Here’s a preprint that’s been out for a while, but I wanted to call attention to it because its subject is of great interest to a lot of researchers: the protein structure predictions of programs like RoseTTAFold and AlphaFold. The paper specifically examines the former for robustness, rather than focusing on accuracy of the predictions themselves. That is, what happens when you change a given protein’s sequence just a bit and have the program predict the structure again? This is a variety of “adversarial attack”, which is the fancy ML/AI way of describing the sort of tire-kicking that you should give any new research technique, computational or not. What sort of challenges is it up to? When do its outputs start becoming less reliable, and how do you know when you’ve crossed into that zone?

It’s been shown many times that proteins with high sequence homology almost always have very similar structures. And “high homology” can start kicking in even around 40%. The exceptions to this tend to be very interesting cases indeed and are worth studying all by themselves, because they’re so rare. In this work, the authors use Blocks Substitution Matrices (BLOSUM) as a measure of similarity. That’s a lookup technique, used for many years now, based on the actual sequence alignments of regions (blocks) in very closely related proteins, showing how likely various substitutions are in nature among such matched sets. There are several of these tables – BLOSUM80 (amino acid pairs clustered at the 80% level) is the one for checking very closely related proteins, while BLOSUM45 is for more distantly related ones. The current paper uses the one in the middle, BLOSUM62. These matrices score any particular amino acid alignment as a zero if it’s just what you’d expect by random chance, positively if it’s seen more than by chance in the experimental data, and negatively if it’s seen less than expected by chance (disfavored in nature).

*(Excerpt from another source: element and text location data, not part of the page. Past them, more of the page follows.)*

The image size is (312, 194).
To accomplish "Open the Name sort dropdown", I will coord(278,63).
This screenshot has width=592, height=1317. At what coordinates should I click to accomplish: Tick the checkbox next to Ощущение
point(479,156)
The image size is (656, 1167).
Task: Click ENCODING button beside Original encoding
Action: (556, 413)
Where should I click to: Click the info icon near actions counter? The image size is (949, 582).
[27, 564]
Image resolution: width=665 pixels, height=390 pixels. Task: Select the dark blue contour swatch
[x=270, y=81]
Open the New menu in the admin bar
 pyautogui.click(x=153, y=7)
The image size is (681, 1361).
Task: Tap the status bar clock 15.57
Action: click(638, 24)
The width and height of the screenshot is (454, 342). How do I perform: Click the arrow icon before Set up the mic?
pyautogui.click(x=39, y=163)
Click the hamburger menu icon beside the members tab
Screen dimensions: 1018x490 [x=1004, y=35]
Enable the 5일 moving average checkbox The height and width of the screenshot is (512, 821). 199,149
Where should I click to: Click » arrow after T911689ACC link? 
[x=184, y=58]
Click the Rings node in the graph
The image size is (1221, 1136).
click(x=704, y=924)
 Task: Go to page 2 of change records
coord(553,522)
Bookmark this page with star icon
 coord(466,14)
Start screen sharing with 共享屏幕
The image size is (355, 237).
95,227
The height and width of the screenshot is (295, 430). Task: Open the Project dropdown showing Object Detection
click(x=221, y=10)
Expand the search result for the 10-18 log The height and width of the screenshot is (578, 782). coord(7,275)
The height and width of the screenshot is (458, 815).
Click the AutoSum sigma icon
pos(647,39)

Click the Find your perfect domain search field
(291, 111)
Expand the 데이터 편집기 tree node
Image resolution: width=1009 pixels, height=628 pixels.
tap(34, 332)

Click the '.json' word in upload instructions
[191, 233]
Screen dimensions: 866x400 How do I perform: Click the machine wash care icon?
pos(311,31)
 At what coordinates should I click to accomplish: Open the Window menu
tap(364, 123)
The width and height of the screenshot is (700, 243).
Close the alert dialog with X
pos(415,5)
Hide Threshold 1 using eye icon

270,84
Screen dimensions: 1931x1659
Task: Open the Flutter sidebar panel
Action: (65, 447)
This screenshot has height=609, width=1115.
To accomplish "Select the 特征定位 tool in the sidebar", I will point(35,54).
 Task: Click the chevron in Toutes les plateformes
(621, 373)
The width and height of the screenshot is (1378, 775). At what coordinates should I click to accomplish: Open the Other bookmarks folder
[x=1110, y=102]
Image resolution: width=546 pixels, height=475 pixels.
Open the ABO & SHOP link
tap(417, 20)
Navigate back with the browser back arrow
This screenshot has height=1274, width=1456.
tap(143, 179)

Now, you could get false readouts in a 3D similarity-scoring system with just a straight read on the spatial coordinates of the structures – for example, if a whole protein subunit is otherwise predicted well but is moved into a different space as an entire unit. The authors use a distance-geometry method that isn’t sensitive to that sort of thing, but it’s computationally intensive if you compute every amino acid in the proteins that way. So they focus on predicting the two residues that are furthest apart, which takes it from an O(n2) problem down to roughly an O(n) one, and I simply cannot believe that I’m using “Big-O” notation twice in about two week’s worth of blog posts. I really must not be living my life in the proper manner.

Anyway. It’s been shown many times that image-recognition algorithms can be thrown off (often grievously) by careful substitution of a small number of pixels in the original image. It’s believed that pretty much any “trained-up” neural-network system is vulnerable to this sort of thing, although these adversarial attacks will of course vary in type between different systems. The question here is whether a system like RoseTTAFold has a similar weakness, and the answer is yes, indeed. Every neural-network system has its flaws. The authors found that substitution of as few as five amino acids can lead the program to predict very different three-dimensional structures, which is the equivalent of an image-recognition declaring that a picture of Richard Nixon is in fact a begonia after a few subtle stripes are applied. 

This certainly does not mean that RoseTTAFold is useless (nor is AlphaFold, which is surely vulnerable to the same sort of thing but is not openly available for such testing). It just means that you have to check to see how strong a given structure prediction is. This paper usefully suggests using the most productive adversarial attacks they discovered to do that, which gives a direct score of how robust a given prediction is. The authors found a strong correlation between this robustness and the accuracy of the predicted structures (versus experimental data) when such variations are put in, so this really does look like a measure of trustworthiness. I would expect something like this to become a standard step in the use of these protein predictions – it had better be – as well as a sign of where the algorithms themselves will need some shoring up.